Objective: Return the items word for word, beginning at the line that has "Open the 무기 고유 tab" and stopping after the line that has "point(495,35)". Leave the pictures out of your answer.

Source records:
------------------------------------------------
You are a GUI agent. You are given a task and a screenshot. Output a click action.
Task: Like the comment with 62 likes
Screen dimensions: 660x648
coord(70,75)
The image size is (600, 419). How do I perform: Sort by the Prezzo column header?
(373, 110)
------------------------------------------------
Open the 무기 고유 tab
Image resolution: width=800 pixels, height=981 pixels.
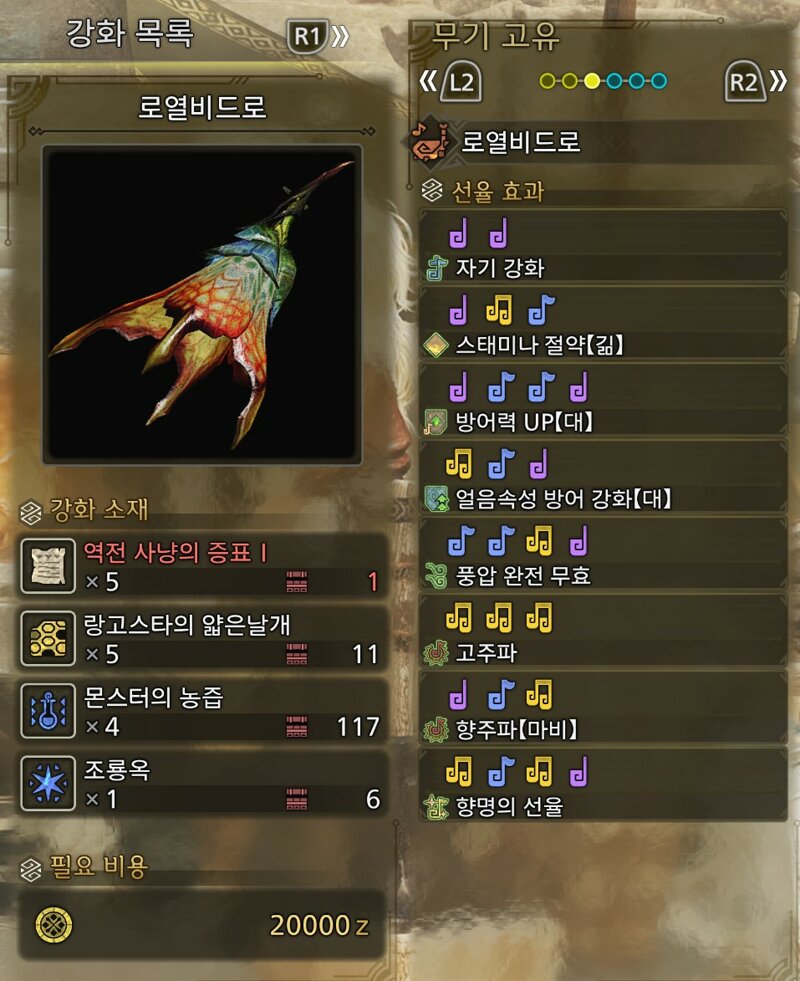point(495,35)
------------------------------------------------
Result:
Open the 무기 고유 tab
Image resolution: width=800 pixels, height=981 pixels.
point(495,35)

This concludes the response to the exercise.